No description provided.

@gmaxwell
Copy link
Contributor

utACK

int count;

public:
CSipHasher(uint64_t k0, uint64_t k1);
CSipHasher& Write(uint64_t data);
CSipHasher& Write(const unsigned char* data, size_t size);
Copy link
Contributor

Choose a reason for hiding this comment

The reason will be displayed to describe this comment to others. Learn more.

Should probably note somewhere that the two Write methods are partially-mutually-exclusive per-object.

@TheBlueMatt
Copy link
Contributor

This is one of those things where having a cryptographic hash function probably isnt /critical/, but is really preferable. Is the speed of SHA256 really slow enough to matter here afer you accepted a new TCP connection (and all associated OS overhead of doing so)?

@pstratem
Copy link
Contributor

nACK

This really does need to be a cryptographic hash function.

The performance overhead of opening the connection is almost certainly many many times the cost of this comparison.

@gmaxwell
Copy link
Contributor

Siphash is a cryptographic function with all the properties we would desire here: https://eprint.iacr.org/2014/722

It is generally suitable any place a cryptographic hash would be used where the small output size wouldn't be an issue. This is a fine example of such a location, similar to hash tables where the table's smallness makes a larger hash output irrelevant, with only a few hundred peers a 64 bit hash will reliably distinguish them.

@TheBlueMatt
Copy link
Contributor

In principal, yes, SipHash was designed to be effectively a cryptographic hash with small output size, but I don't want to fall into the trap of calling something a cryptographic hash when it has only had one or two cryptanalyses published.

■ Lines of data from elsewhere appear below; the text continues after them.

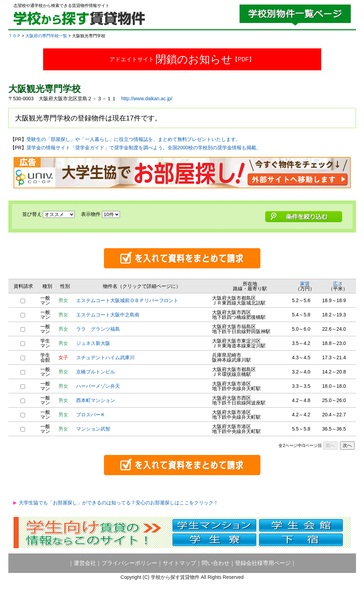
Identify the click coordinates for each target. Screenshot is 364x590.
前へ (330, 445)
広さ (338, 284)
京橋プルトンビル (96, 372)
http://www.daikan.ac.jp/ (147, 99)
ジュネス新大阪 (93, 343)
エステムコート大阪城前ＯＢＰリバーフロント (127, 300)
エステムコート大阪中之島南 (108, 315)
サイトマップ (179, 563)
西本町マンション (96, 400)
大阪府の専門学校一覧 (46, 36)
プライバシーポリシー (129, 563)
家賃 (305, 284)
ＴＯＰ (15, 36)
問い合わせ (216, 563)
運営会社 (85, 563)
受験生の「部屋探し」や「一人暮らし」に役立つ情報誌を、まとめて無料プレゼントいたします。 (134, 139)
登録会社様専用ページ (263, 563)
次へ (347, 445)
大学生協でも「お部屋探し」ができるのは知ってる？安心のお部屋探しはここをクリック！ (119, 503)
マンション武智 (93, 429)
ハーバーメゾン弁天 (98, 386)
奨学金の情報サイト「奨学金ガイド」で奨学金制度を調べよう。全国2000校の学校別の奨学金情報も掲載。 (144, 148)
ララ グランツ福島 (98, 329)
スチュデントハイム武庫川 (105, 357)
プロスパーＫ (91, 415)
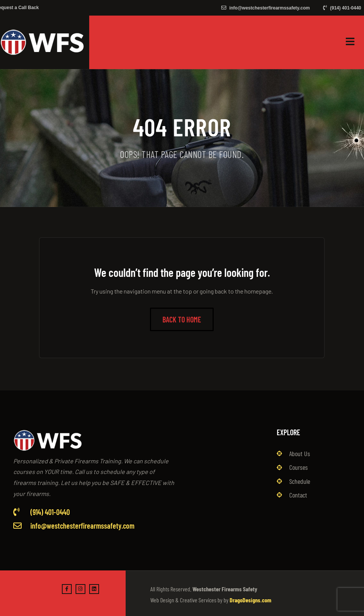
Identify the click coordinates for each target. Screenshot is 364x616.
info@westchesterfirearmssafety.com (266, 8)
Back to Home (182, 319)
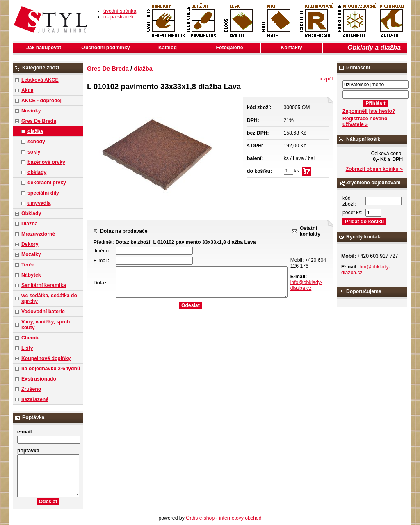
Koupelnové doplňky (46, 358)
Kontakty (291, 48)
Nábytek (31, 275)
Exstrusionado (39, 379)
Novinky (31, 111)
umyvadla (39, 203)
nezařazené (35, 399)
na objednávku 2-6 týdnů (50, 369)
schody (36, 142)
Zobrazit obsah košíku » (374, 169)
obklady (37, 172)
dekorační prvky (47, 183)
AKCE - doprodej (41, 101)
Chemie (30, 338)
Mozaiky (31, 254)
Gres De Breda (39, 121)
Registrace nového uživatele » (365, 122)
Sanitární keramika (43, 285)
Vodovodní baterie (43, 312)
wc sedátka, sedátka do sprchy (49, 298)
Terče (28, 265)
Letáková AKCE (40, 80)
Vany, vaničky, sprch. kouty (46, 325)
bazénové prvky (46, 162)
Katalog (167, 48)
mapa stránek (119, 17)
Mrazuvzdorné (38, 234)
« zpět (326, 79)
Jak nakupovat (43, 48)
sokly (34, 152)
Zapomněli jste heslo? (369, 111)
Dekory (30, 244)
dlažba (35, 131)
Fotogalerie (230, 48)
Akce (27, 90)
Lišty (27, 348)
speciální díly (43, 193)
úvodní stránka (120, 11)
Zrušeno (31, 389)
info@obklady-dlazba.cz (306, 285)
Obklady (31, 213)
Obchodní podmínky (105, 48)
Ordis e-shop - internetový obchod (224, 518)
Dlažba (29, 224)
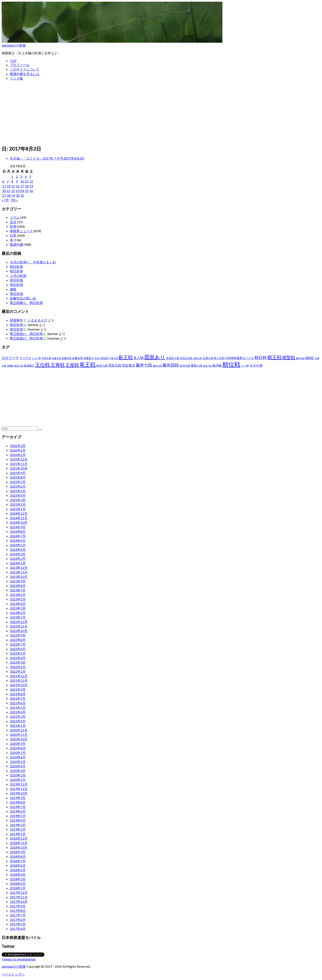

If we care about the performance difference here, I'd say it's fine, but I'm not sure that we do?

On May 22, 2016 10:19:47 PM PDT, Gregory Maxwell notifications@github.com wrote:

Siphash is a cryptographic function with all the properties we would
desire here: https://eprint.iacr.org/2014/722

It is generally suitable any place a cryptographic hash would be used
where the small output size wouldn't be an issue. This is a fine
example of such a location, similar to hash tables where the table's
smallness makes a larger hash output irrelevant, with only a few
hundred peers a 64 bit hash will reliably distinguish them.


You are receiving this because you commented.
Reply to this email directly or view it on GitHub:
#8086 (comment)

@gmaxwell
Copy link
Contributor

Keep in mind that the input is also very small, and the keyspace is very large. It's likely that this function is nearly a keyed permutation for inputs this small.

As far as performance, with 125 peers and sha256 here it will take about 2,632,000 cycles to run the hashes here. That is about 2ms cpu per inbound connection. It's not negligible.

(Though sipa should perhaps change it to run the hashing in the pre-processing step instead of in the comparison for a 2*log2(n) speedup-- or better, store it in cnode and compute it on connect to make it O(1) in the number of operations per disconnect.)

@pstratem
Copy link
Contributor

@gmaxwell I'll do a fix that still uses SHA256

@gmaxwell
Copy link
Contributor

gmaxwell commented May 23, 2016

Please walk me through the attack you're imagining here. There are 16 bits of network groups for IPv4, 32 bits for IPv6. In both cases many of the possible values aren't routable on the internet.. Each node has it's own 128-bit secret random seed. The node prefers to keep four hosts based on how their netgroup is ordered by a salted hash. The attacker does X and achieves Y. Help me out with the blanks here. :)

@pstratem
Copy link
Contributor

@gmaxwell I don't know but with #8088 the performance difference is going to be basically not measurable.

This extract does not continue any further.